> **WHAT YOU NEED TO DO**
Every line of the listing below is to be duplicated exactly, with the pictures left out.

> **RECORDS PROVIDED**
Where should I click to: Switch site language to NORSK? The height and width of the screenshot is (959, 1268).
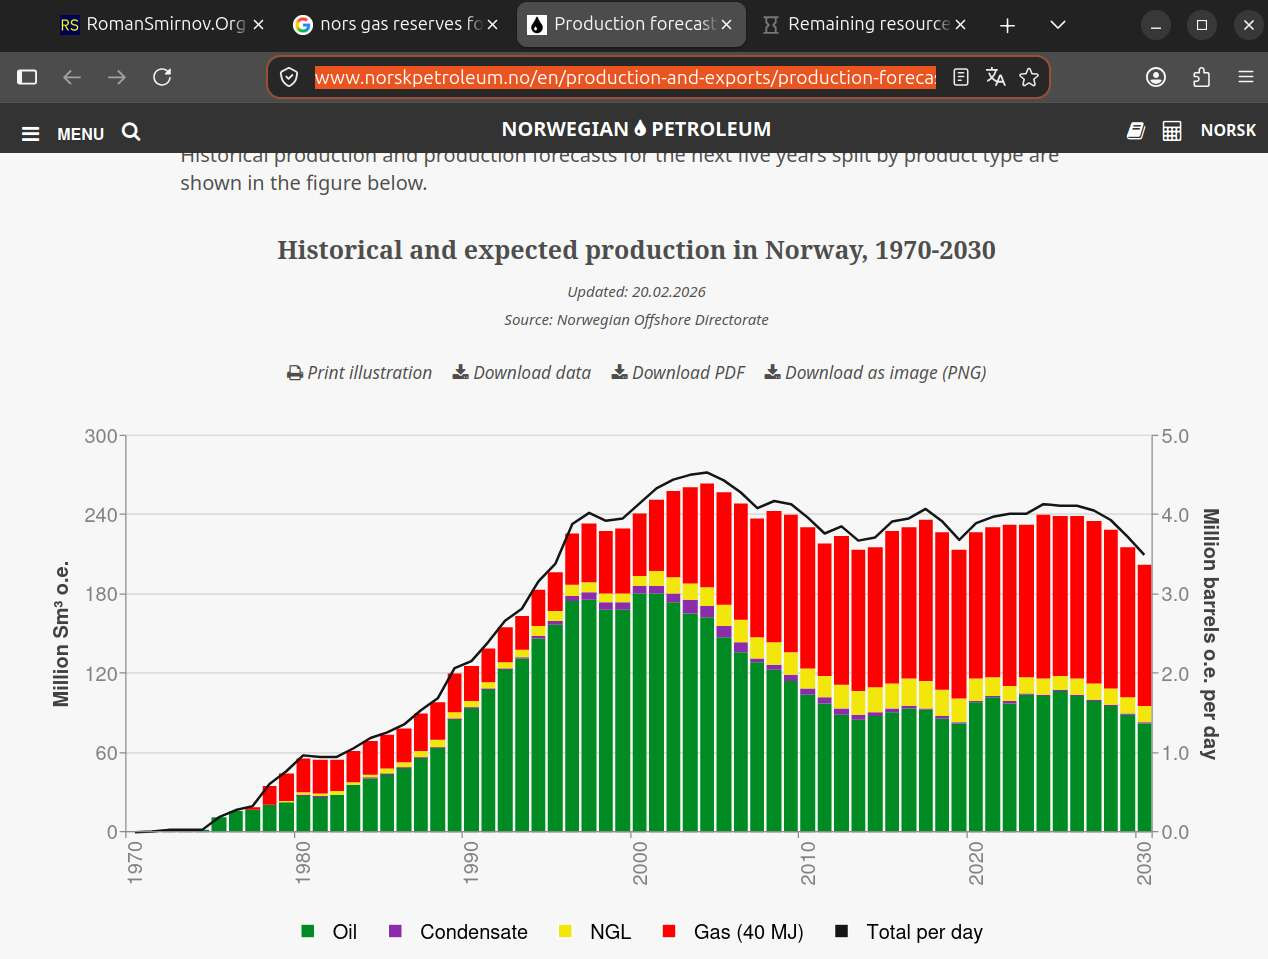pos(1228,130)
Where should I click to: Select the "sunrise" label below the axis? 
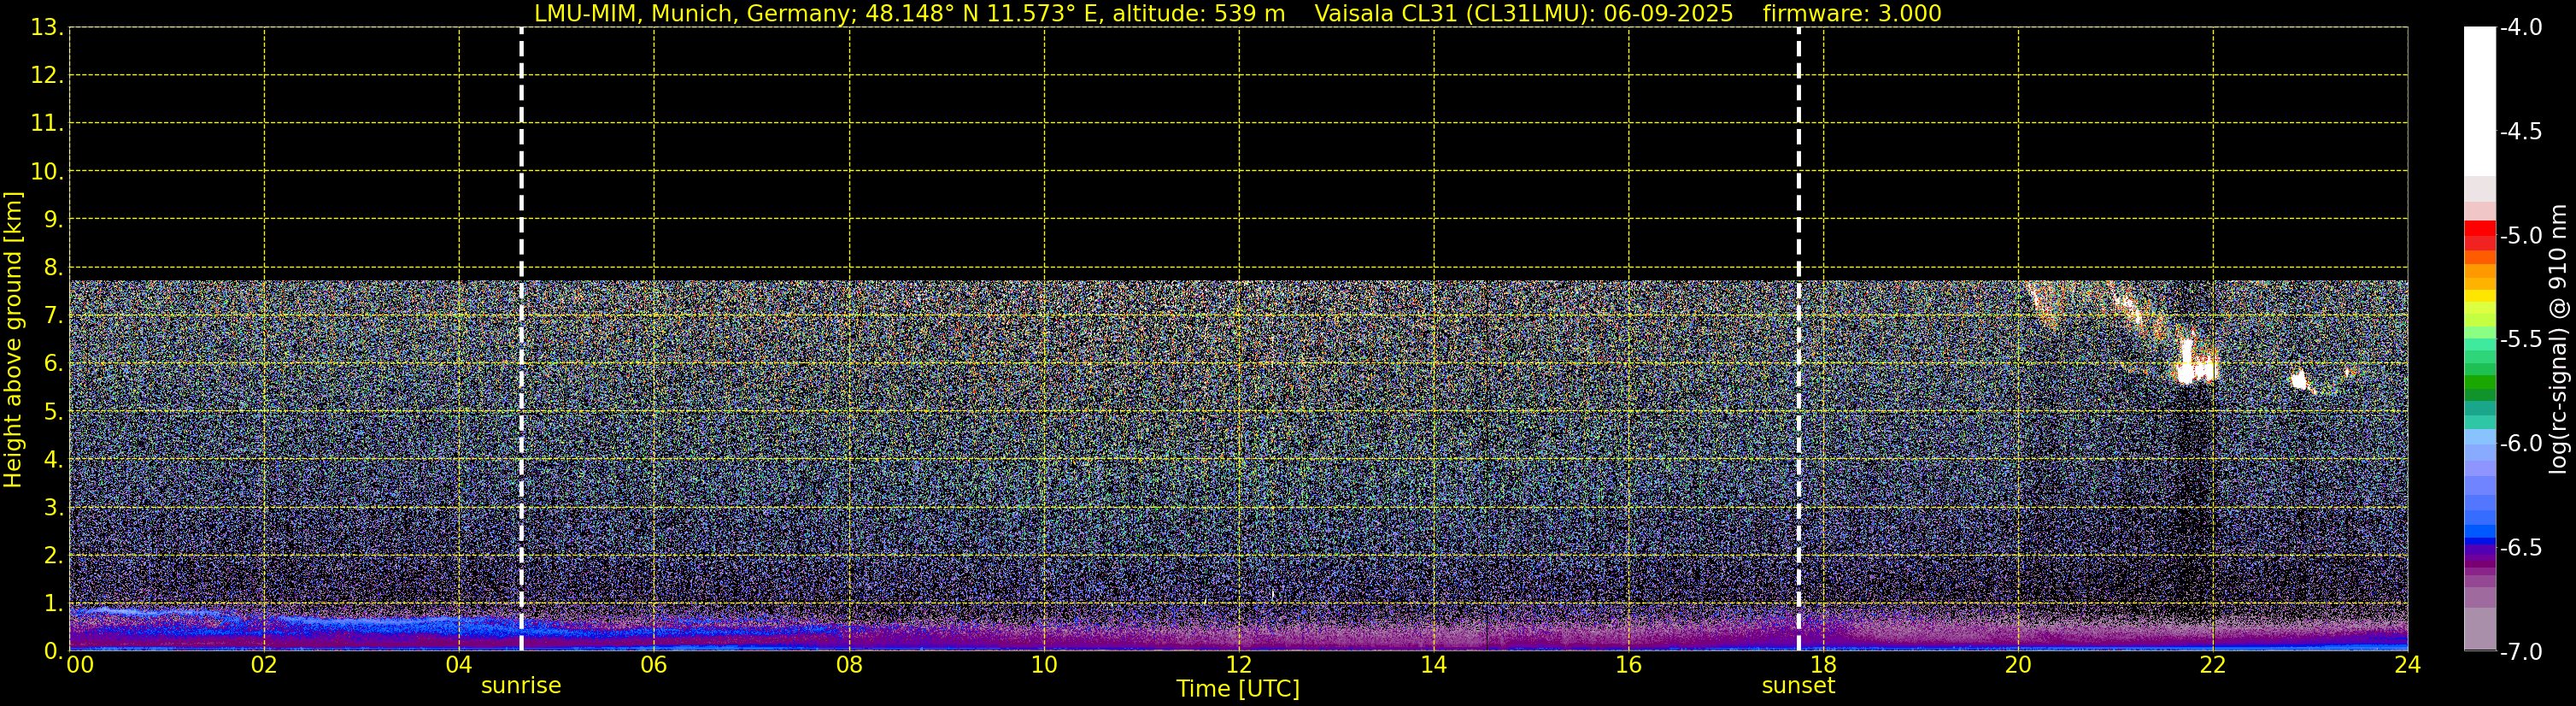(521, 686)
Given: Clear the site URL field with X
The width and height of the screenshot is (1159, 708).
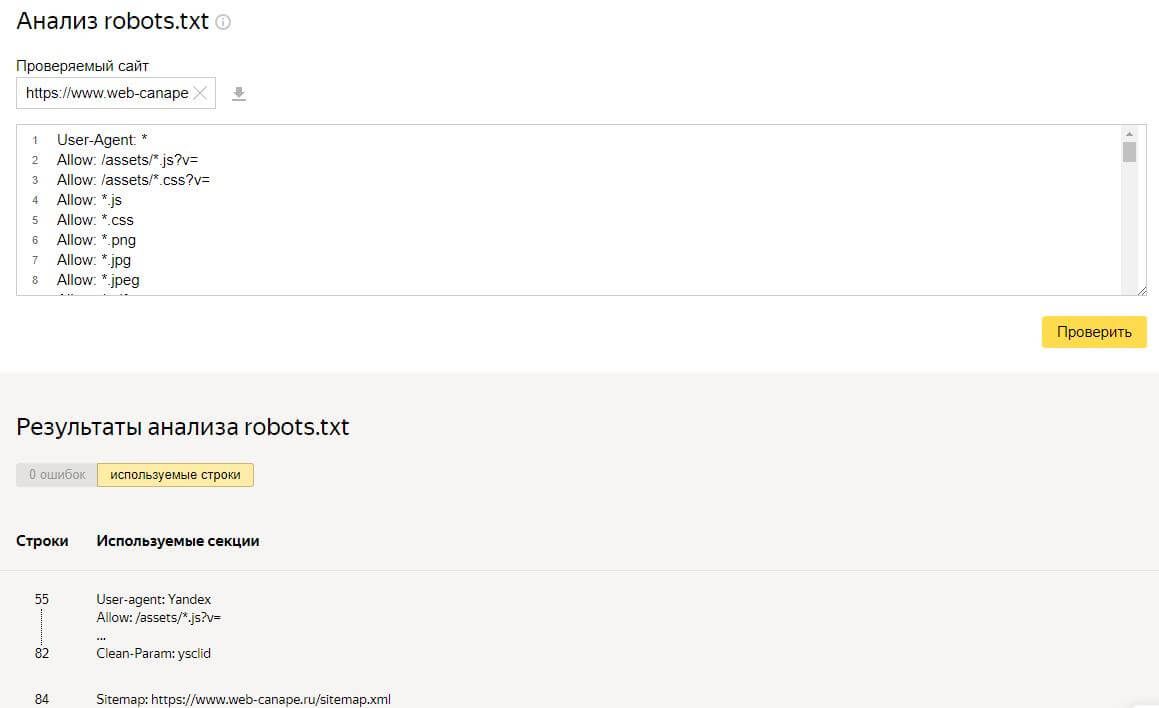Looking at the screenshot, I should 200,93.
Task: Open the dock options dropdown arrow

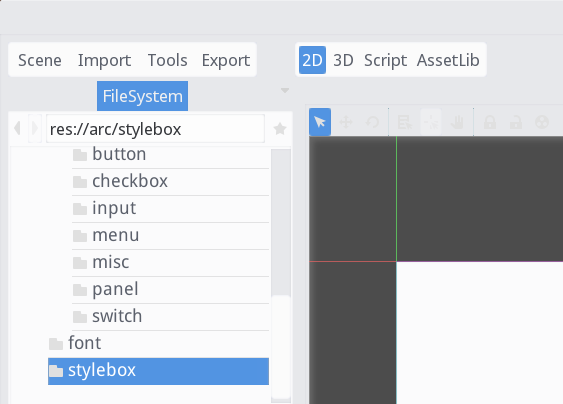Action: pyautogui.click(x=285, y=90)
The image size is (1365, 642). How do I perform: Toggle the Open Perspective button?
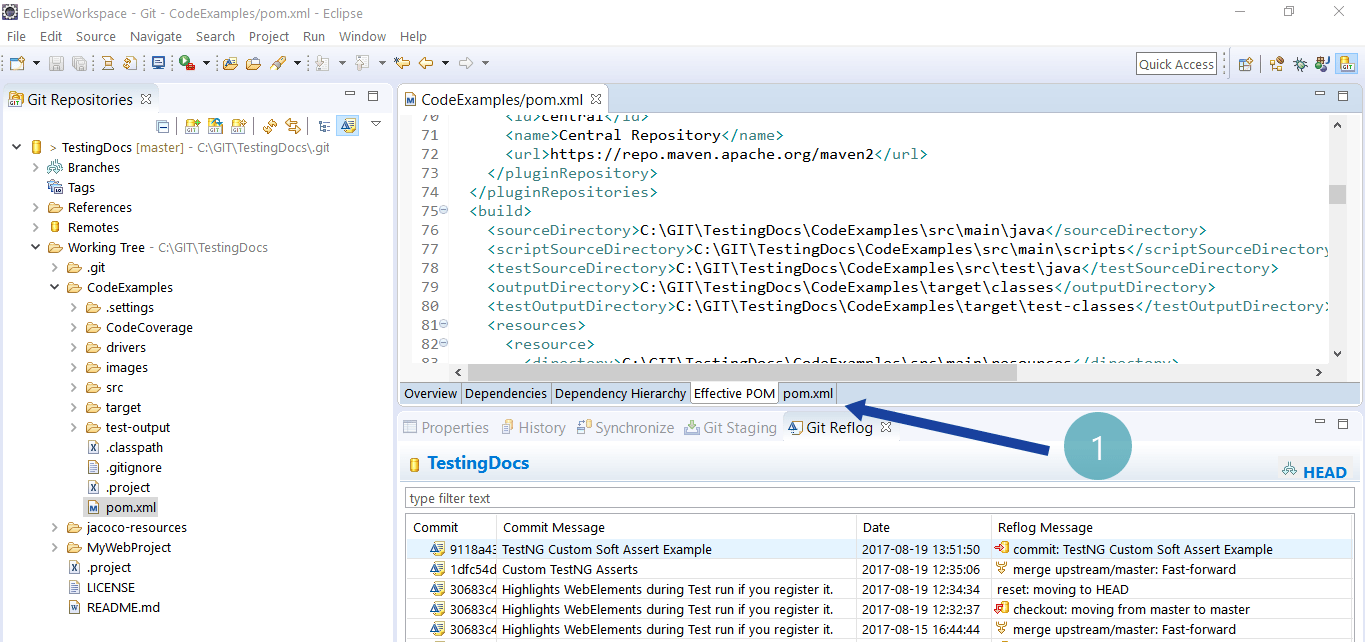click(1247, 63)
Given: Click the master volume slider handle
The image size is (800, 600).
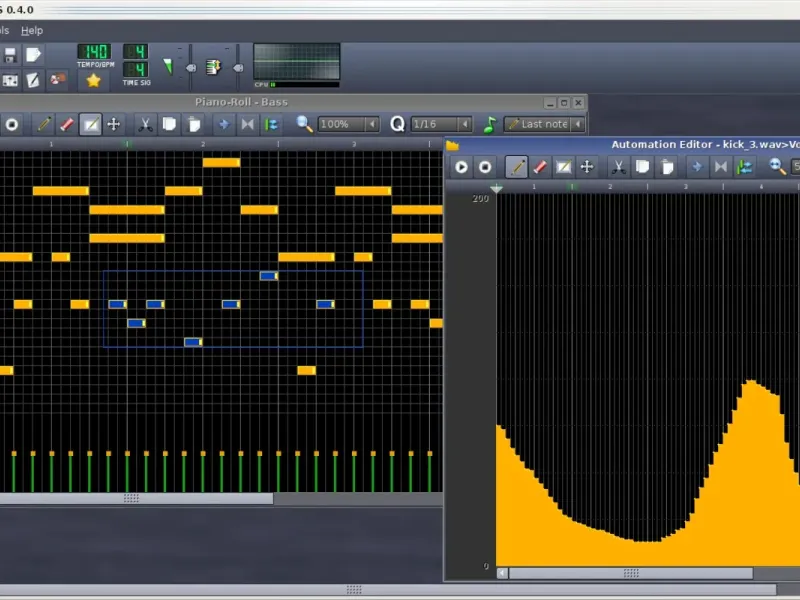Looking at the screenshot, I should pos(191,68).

> **EXPECTED ANSWER**
Where should I click to: Switch site language to NORSK? The height and width of the screenshot is (959, 1268).
pos(1228,130)
Where should I click to: Select the "sunrise" label below the axis? 
(521, 686)
Given: Clear the site URL field with X
The width and height of the screenshot is (1159, 708).
Looking at the screenshot, I should 200,93.
Task: Open the dock options dropdown arrow

Action: pyautogui.click(x=285, y=90)
The image size is (1365, 642). How do I perform: Toggle the Open Perspective button?
click(1247, 63)
Given: Click the master volume slider handle
The image size is (800, 600).
Looking at the screenshot, I should pos(191,68).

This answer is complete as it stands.